Ansimò un poco, raucamente, per riprendere fiato.
«Guardi che non sono superstizioso.»
«Certo che no,» disse Grant.
«Ci può scommettere, dico, che non sono superstizioso! Ci può scommettere!» esclamò Webster.
«Si tratta forse di un segno?» suggerì Grant. «Di una sensazione, di un presentimento?»
«Niente di tutto questo,» dichiarò il vecchio. «Si tratta di una certezza quasi assoluta, invece. La certezza che il destino dev’essere con me. Che il mio destino è stato, fin dalla nascita, quello di costruire un’astronave capace di percorrere tutta la distanza dalla Terra alle stelle, e ritornare attraverso gli spazi siderali. Che qualcuno, o qualcosa, ha deciso che era il momento, per l’Uomo, di andare fino alle stelle per vedere cosa c’era lassù… e che qualcuno, o qualcosa, ha voluto anche dare una mano all’Uomo, per raggiungere questo scopo.»
«Lei sembra parlare di un fatto realmente accaduto,» disse Grant. «A sentirla, pare quasi che sia accaduto qualcosa di concreto, qualcosa che l’ha convinta dell’inevitabile successo della spedizione.»
«Ci può scommettere anche le stringhe delle scarpe,» disse Webster. «È proprio quello che voglio dire, né più né meno. La cosa è accaduta vent’anni fa, nel prato che si trova davanti a questa casa.»
Si rialzò ancora di più, ansimò raucamente, sbuffò, cercando l’aria che pareva mancare nei suoi polmoni.

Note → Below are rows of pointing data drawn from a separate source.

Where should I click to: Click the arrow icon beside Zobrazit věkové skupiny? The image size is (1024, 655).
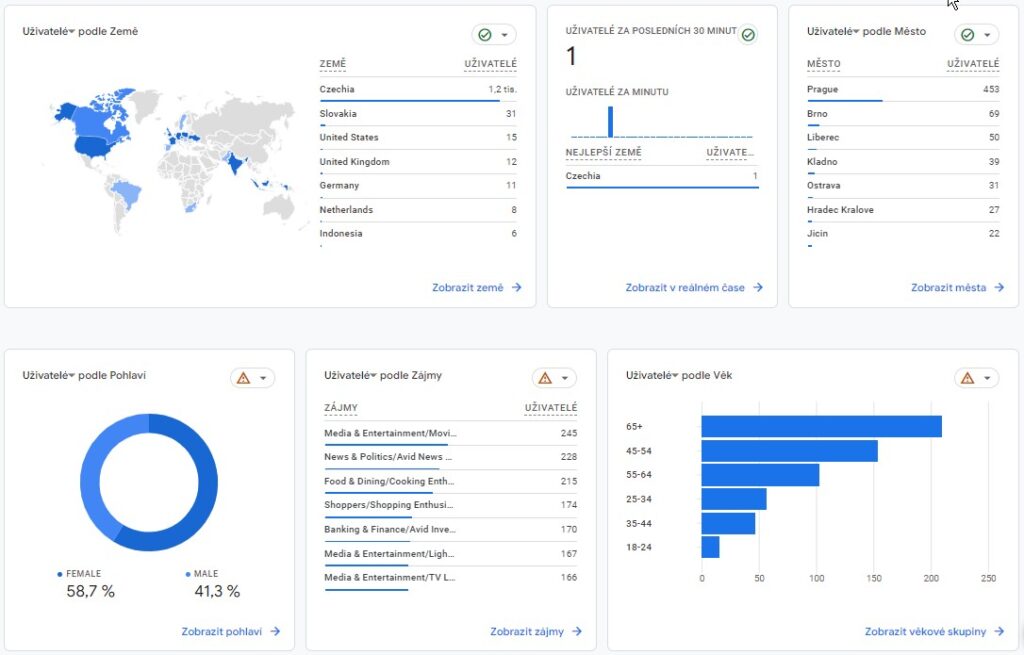(x=999, y=632)
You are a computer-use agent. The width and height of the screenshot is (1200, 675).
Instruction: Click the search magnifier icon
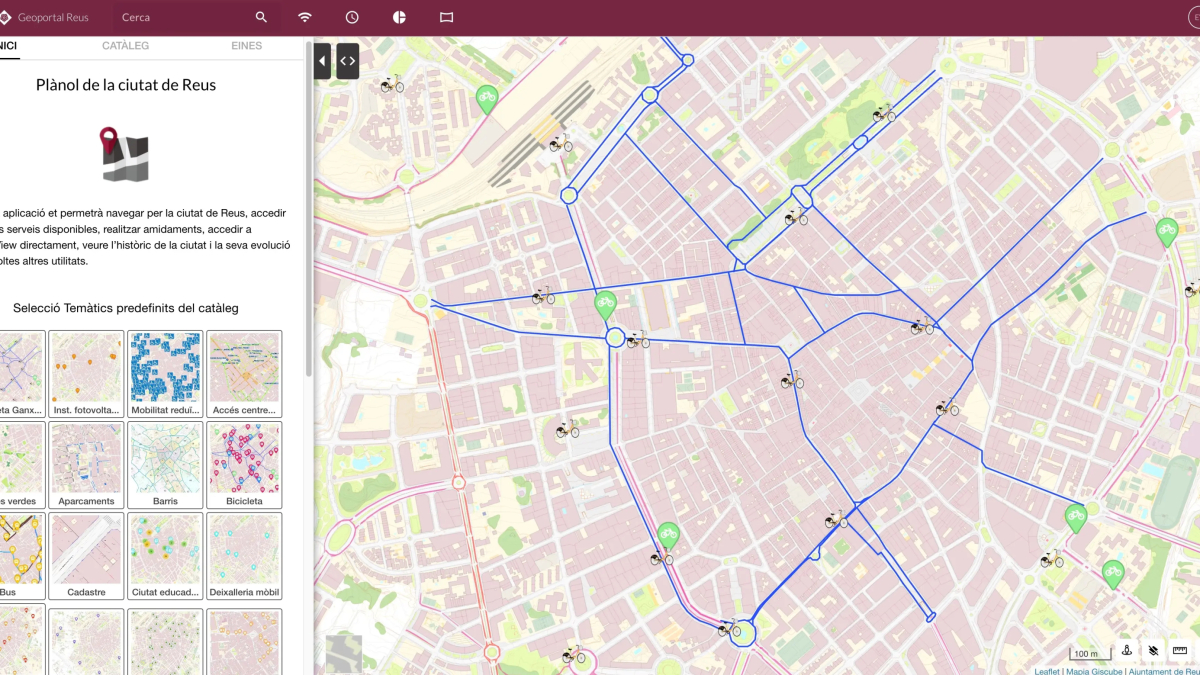point(261,17)
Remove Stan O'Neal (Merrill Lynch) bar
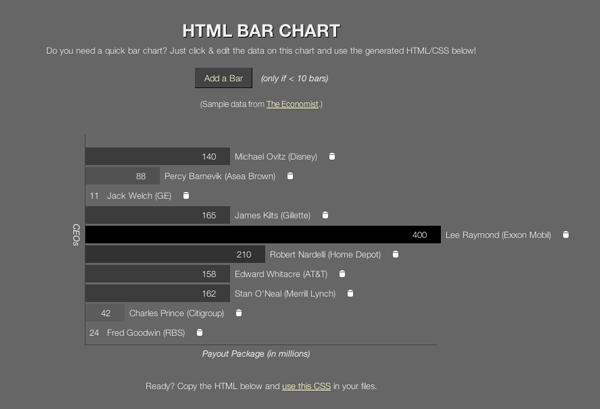Viewport: 600px width, 409px height. [x=349, y=294]
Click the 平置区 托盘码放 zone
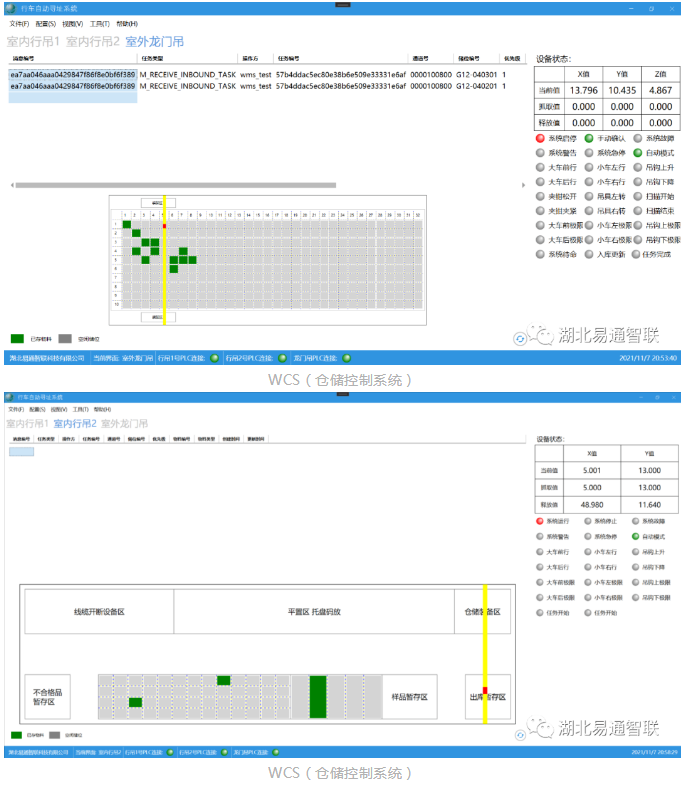This screenshot has height=790, width=686. click(314, 611)
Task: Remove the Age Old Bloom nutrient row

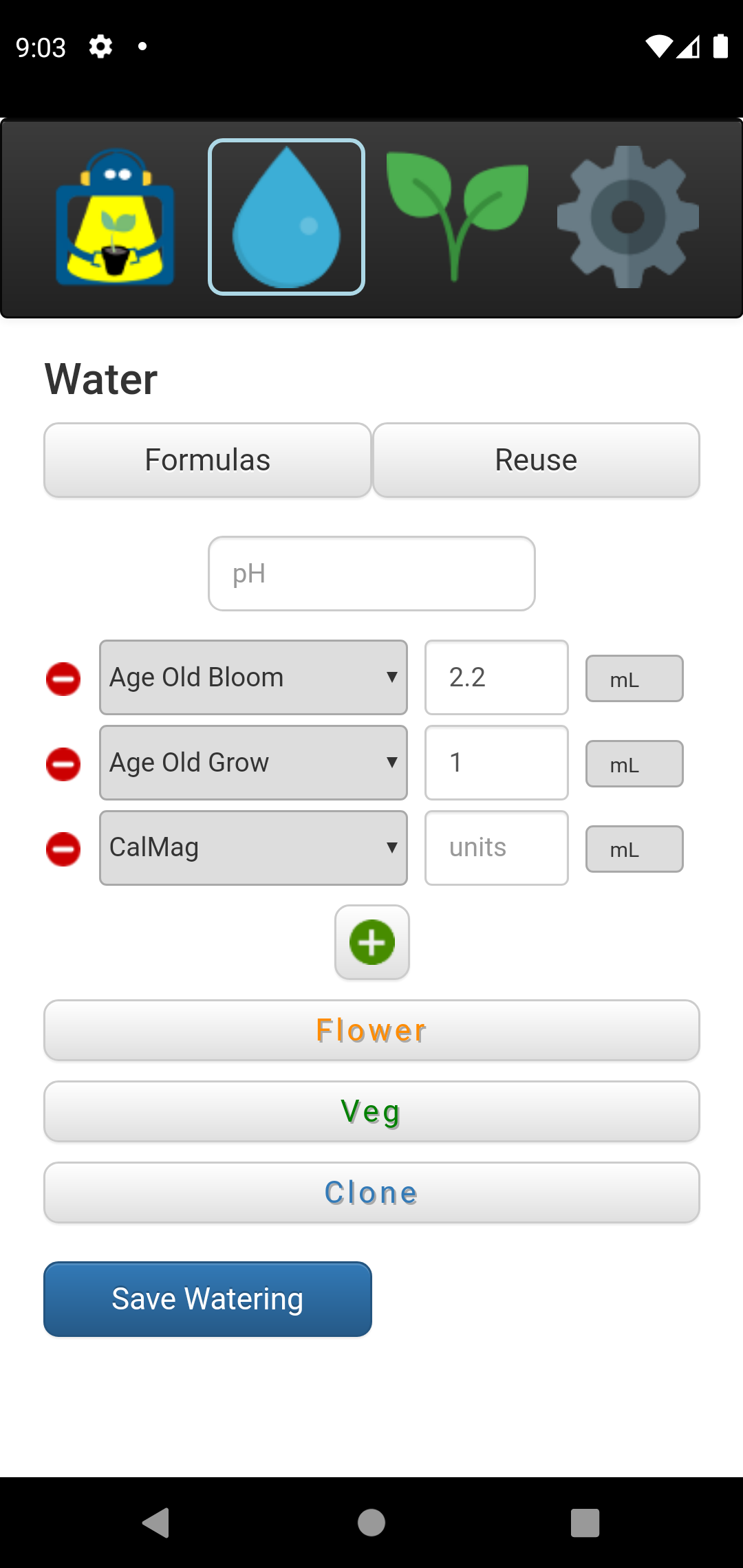Action: [x=63, y=679]
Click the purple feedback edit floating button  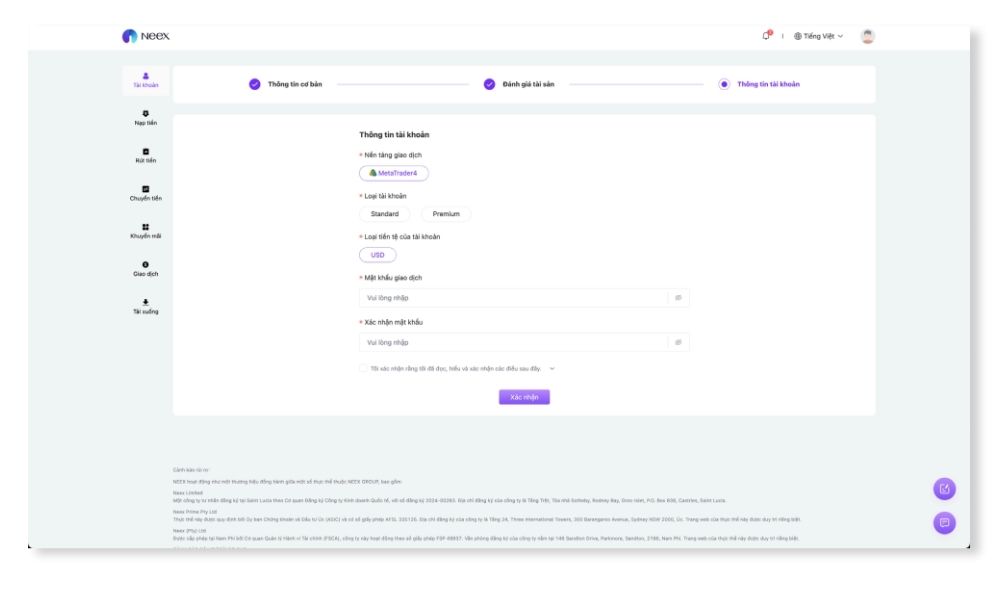coord(945,488)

«Ero a terra, capisce, con il morale sotto i tacchi. Il sogno si era infranto, e quando un sogno si è infranto, i cocci che vede per terra sono quelli del suo morale. Anni e anni passati per niente. Il principio fondamentale che avevo elaborato, la formula che era nata nel corso di anni e anni di studio e di lavoro, e che avrebbe permesso di raggiungere la velocità necessaria per il volo interstellare… bene, semplicemente, non funzionava. Non funzionava, capisce? E il peggio era che io sapevo di avere quasi ragione. Sapevo che rimaneva soltanto una piccolissima cosa, una sola, una correzione che doveva essere apportata alla teoria. Ma non riuscivo a scoprire l’errore. Cercavo e cercavo, e l’errore era sempre lì, inafferrabile e irridente.
«Così ero seduto là fuori, sul prato, e stavo a compatirmi per il mio insuccesso, e avevo davanti a me un disegno del progetto. Vivevo con quel progetto, capisce? Lo portavo sempre con me, dovunque andassi, forse perché credevo confusamente che, a furia di guardarlo, l’errore mi sarebbe balzato agli occhi così, spontaneamente. Lei sa che a volte questo succede. La mente gioca degli strani scherzi.»
Grant annuì.
«Mentre stavo seduto sul prato, un uomo si avvicinò. Uno dei vagabondi delle colline. Lei sa cos’è un vagabondo delle colline?»
«Certo,» disse Grant.
«Be’, questo tizio si avvicinò a me. Uno strano soggetto, che pareva tutto snodato, e camminava tranquillamente, come se non avesse un solo pensiero al mondo. Si fermò alle mie spalle e guardò sopra la mia spalla e mi chiese cos’era quello che tenevo sulle ginocchia.
«’Un motore interstellare’, gli risposi.
«Lui allungò la mano e prese il disegno e io glielo lasciai prendere. Dopotutto, a che serviva negarglielo? Lui non avrebbe potuto capire una virgola, del progetto, e poi il progetto era inutile, perché il motore non funzionava.